Dalla Guarda è artista che ha dalla sua un segno potente e persino
feroce. In alcuni casi si fa secco e elementare. In altri lo avvinghia su
se stesso costringendolo a lunghe ed articolate peripezie (La parabola dei
ciechi del 1984), sciogliendolo quindi da intenzionalità più
semplificate. In tal modo costruisce un groviglio barocco, carico però
della tesa configurazione del segno; finendo quindi per immetterlo in una
tradizione lunga e sontuosa: quella che muovendo da Tintoretto e giungendo
sino a Vedova contiene per lui, vicentino, i caratteri di una sorta di genius
loci. È questa, infatti, una tradizione che ha varcato con sufficienti
ambizioni ed indubbia freschezza le "Colonne d'Ercole" della modernità,
forte di qualcosa di simile ad una "rendita di posizione", cioè
della dimostrata capacità di saper far vibrare le immagini immettendovi
elementi di precarietà e di dubbio, così come già Tintoretto
aveva reso nervosa ed impacificata la serica sensualità di un “tizianismo”
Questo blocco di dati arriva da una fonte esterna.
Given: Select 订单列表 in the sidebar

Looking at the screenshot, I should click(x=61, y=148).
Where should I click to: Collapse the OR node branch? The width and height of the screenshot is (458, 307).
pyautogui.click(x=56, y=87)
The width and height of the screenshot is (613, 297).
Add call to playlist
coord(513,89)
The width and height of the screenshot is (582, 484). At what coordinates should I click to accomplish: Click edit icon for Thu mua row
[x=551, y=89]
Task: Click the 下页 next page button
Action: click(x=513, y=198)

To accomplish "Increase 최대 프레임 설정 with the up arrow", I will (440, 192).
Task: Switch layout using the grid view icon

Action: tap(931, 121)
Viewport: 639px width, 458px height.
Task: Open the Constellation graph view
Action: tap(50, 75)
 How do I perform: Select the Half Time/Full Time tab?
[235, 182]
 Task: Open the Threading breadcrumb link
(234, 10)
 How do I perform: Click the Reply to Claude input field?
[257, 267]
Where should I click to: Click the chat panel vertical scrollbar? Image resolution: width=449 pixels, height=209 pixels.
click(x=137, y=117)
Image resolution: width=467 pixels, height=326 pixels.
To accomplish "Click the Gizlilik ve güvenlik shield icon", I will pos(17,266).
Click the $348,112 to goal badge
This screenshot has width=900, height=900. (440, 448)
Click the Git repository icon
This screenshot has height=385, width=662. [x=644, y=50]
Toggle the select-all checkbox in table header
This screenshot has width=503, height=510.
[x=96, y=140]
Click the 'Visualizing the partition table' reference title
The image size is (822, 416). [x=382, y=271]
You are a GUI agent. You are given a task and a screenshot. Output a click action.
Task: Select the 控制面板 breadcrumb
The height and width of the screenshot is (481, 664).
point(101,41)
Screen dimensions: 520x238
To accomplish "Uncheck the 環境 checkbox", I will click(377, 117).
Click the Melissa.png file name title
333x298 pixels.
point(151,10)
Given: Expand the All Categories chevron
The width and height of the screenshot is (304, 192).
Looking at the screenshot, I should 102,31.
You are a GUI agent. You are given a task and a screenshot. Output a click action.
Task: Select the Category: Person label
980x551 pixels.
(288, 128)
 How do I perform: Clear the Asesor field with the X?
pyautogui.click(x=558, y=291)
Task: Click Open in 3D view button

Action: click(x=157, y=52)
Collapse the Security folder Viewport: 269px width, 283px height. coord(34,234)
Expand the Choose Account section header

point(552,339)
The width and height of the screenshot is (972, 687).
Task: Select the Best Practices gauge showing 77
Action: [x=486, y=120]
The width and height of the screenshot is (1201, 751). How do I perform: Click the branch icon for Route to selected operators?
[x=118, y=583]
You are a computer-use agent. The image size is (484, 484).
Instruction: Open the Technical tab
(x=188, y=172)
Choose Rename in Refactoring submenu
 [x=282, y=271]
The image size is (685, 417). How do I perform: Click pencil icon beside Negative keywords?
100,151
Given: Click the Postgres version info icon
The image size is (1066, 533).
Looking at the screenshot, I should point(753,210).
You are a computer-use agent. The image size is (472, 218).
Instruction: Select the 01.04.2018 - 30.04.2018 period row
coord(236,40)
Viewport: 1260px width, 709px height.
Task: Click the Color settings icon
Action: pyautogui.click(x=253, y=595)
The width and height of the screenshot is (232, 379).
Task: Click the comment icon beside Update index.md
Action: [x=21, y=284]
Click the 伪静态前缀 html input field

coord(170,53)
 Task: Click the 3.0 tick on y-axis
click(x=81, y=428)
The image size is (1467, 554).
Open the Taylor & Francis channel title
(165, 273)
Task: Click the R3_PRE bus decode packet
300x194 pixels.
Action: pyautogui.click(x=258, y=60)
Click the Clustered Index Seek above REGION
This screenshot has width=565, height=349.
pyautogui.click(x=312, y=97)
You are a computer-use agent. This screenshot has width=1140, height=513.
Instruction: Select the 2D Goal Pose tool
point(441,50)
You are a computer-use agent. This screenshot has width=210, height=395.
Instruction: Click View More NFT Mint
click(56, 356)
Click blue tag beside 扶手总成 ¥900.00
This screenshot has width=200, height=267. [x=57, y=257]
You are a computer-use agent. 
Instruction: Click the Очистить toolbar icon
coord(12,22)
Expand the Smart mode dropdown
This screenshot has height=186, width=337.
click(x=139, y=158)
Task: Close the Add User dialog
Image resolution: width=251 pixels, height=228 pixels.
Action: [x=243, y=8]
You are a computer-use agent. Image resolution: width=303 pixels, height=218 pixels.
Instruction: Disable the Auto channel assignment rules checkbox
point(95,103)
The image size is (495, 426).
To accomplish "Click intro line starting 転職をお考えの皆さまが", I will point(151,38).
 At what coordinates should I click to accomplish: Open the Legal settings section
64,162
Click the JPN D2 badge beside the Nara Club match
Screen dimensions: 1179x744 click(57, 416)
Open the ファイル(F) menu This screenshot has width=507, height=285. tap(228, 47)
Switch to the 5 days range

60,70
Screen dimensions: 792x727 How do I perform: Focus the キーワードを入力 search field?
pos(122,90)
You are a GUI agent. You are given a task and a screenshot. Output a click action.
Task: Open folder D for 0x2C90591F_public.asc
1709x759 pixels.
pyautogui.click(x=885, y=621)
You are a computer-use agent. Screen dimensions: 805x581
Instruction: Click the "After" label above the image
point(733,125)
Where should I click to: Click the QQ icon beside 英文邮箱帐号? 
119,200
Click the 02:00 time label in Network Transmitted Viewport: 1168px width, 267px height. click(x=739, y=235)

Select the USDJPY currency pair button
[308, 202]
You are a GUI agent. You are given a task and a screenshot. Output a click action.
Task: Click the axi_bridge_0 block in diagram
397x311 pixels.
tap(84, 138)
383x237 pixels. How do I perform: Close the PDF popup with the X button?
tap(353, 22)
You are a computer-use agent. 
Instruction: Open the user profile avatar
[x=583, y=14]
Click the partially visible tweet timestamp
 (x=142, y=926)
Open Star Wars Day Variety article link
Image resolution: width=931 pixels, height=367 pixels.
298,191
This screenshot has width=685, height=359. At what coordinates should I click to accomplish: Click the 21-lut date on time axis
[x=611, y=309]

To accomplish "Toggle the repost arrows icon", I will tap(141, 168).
già calcificatosi, prima della rivoluzionaria vecchiaia del maestro
stesso, in maniera. E’ ben noto quanto peserà, da Goya al primo
Cezanne sino ad alcuni “espressionismi” del nostro secolo, tale
accelerazione del segno e del gesto.
Lungi dal volere inscatolare in quattro righe un pezzo importante della
storia di cui sopra ha il semplice scopo di tratteggiare l’alveo dove
scorre il suo linguaggio, giacché l’arte, prima di ogni altra
cosa, prende le mosse dall’arte stessa. Ed il suo segno così
“invadente” ha certamente l’esemplarità di una
radice profonda e carica di succhi multipli.
Ed il colore, viene da chiedersi? Non sarà mica marginalizzare, nel
caso di Dalla Guarda, quanto appartiene alla pittura veneta, e poi all’espressionismo,
come sua sostanza persino naturale e centrale come nessun’altra?
Non sia mai detto!, giacché per quanto Dalla Guarda tenda spesso
a trasformare il segno in colore, in massa cromatica, in elemento che si
dilata sino ad invadere la superficie, il colore stesso ha una sua autonomia
che merita qualche precisazione. Ed in primo luogo va avvertita una sua
natura libera e scarsamente programmatica anche rispetto alla tesa centralità
del segno. Nel senso che il colore da un lato sembra pedinare quest'ultimo,
facendosi tenero e diafano dove questi si scioglie e contorna le figure
in maniera più tenue (Alexa nel giardino, dei cavalli di pietra del
'91, ricamo cromatico di grande calligrafia, che da Chagall a Pascin par
ripercorrere alcuni nodi linguistici del secolo), oppure si staglia brutale
quando il segno marca con decisione il campo pittorico; dall'altro sembra
contraddire l'impulsività del segno, laddove il colore tende a sparire,
a farsi da parte, per lasciare libero campo alla volitiva immanenza di questo,
oppure cerca le tonalità più cremose o le velature più
liquide, come per indispettire il virtuosismo più plateale del segno
stesso.
Se è quindi lecito definire "espressionista" la poetica
di Girolamo Dalla Guarda, è bene tralasciare, però, subito
dopo, tale termine-contenitore ormai super frequentato, giacché l'arte
sua si radica certamente nella linea che abbiamo sopra sommariamente tratteggiato,
ma lo fa senza programmare il proprio linguaggio, senza cioè una
particolare elaborazione teorica, che egli sembra ritenere superflua e persino
suscettibile di distogliere lo sguardo dall’auto-significazione del
gesto pittorico. Pertanto nel contesto delle trans-avanguardie e dei neo-espressionismi
montanti degli anni ’80, a cui l’iter di Dalla Guarda è
in qualche modo parallelo, egli può tranquillamente essere definito
un “fuori strada”.
E lungi dal celebrare in tale epiteto l'ultima epopea dell' "ingenuo",
del pittore tutto istinto ed ossessione, si vuol piuttosto qui evidenziare
un percorso solitario - come peraltro quello di altri artisti contemporanei
-, un sentiero isolato ma non residuale, un libero percorrere le fitte trame
dell'arte che sembra disinteressato ad ogni logica omologante o programmatica.
Credo peraltro che ben sappia, Dalla Guarda, quanto i sentieri solitari
riserbino il piacere e la sorpresa di incontri straordinari, seppur rari.
Quella sua ironia già colta da Magagnato sarà un efficace
compagno di strada. Potrà essere la bussola decisiva per non perdersi
tra le inutili decoratività di questo nostro curioso presente.